RECORDS FOR THIS EXERCISE
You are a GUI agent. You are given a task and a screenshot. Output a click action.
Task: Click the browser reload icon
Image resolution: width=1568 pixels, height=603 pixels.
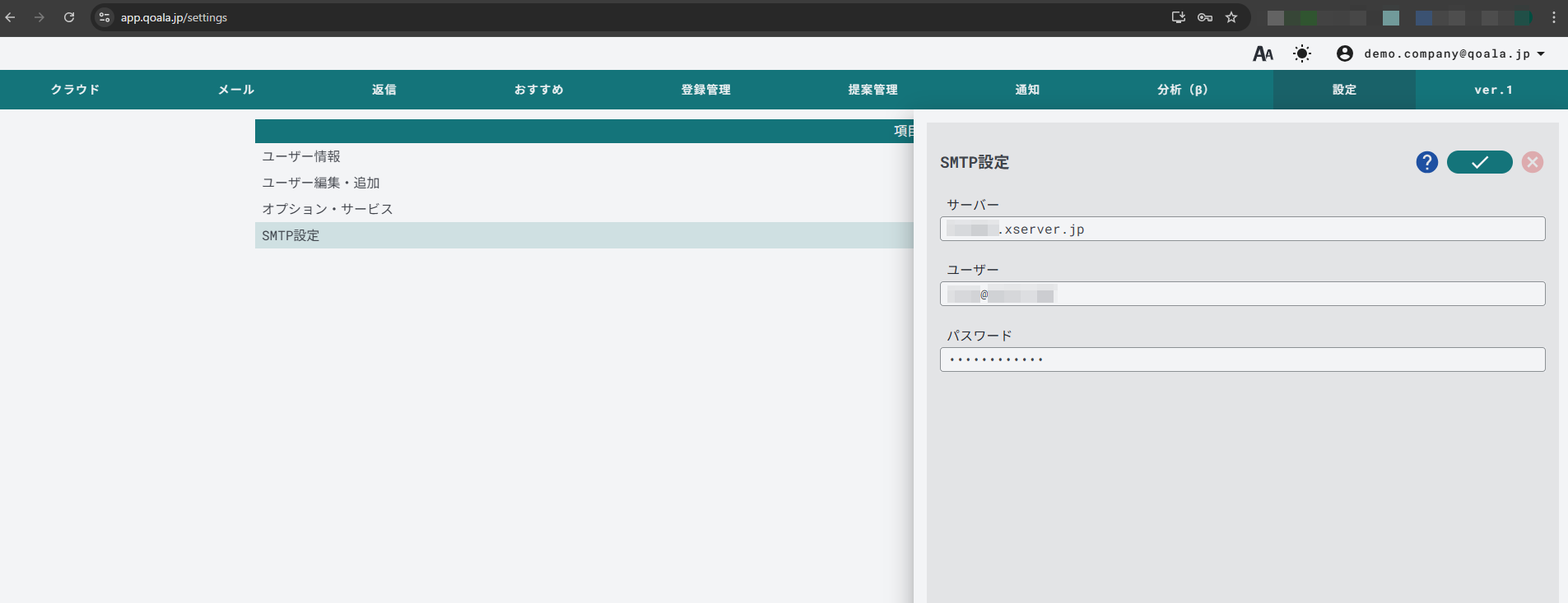(69, 17)
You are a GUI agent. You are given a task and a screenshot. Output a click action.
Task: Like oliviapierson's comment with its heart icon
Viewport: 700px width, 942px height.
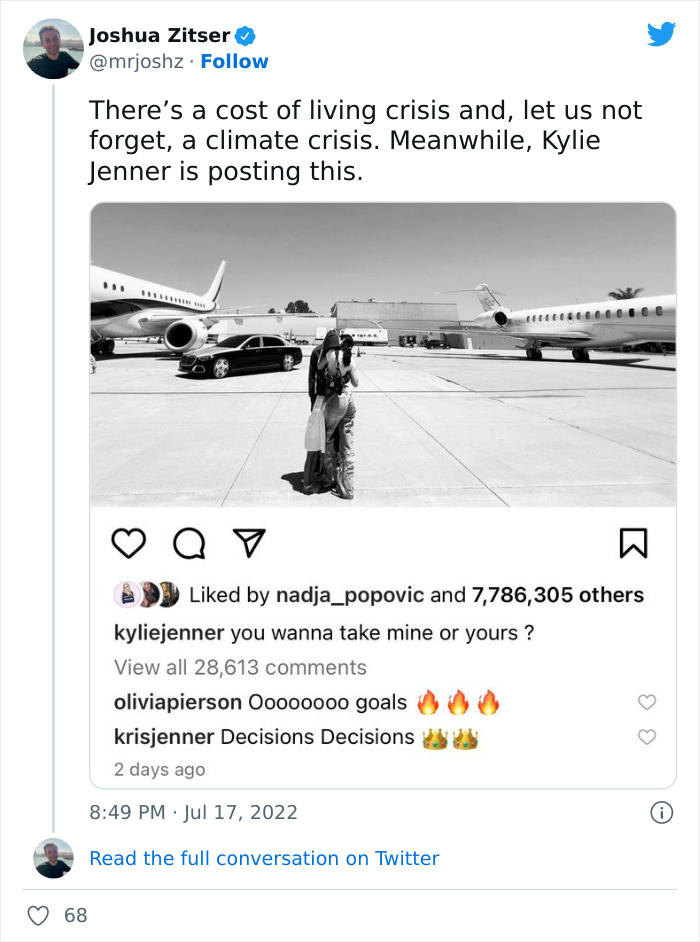647,703
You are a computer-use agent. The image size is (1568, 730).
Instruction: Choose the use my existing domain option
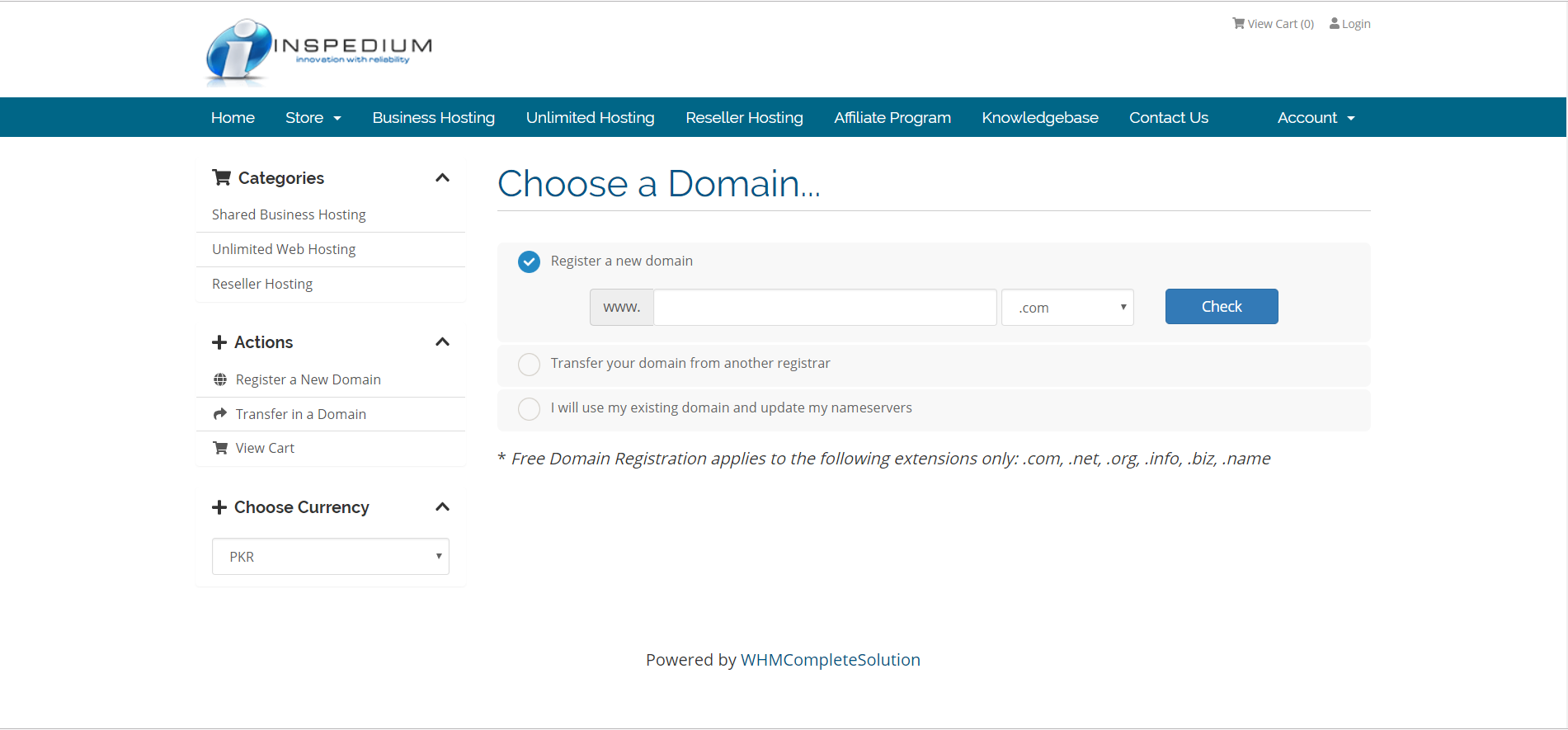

ASSIGNMENT
Find "Viewport: 700px width, 942px height." in the entries, then reproduce that line and each line after it exactly, through the last one. Pictures do not go in.

THE ANSWER
Viewport: 700px width, 942px height.
647,703
You are a computer-use agent. The image size is (1568, 730).
Instruction: Choose the use my existing domain option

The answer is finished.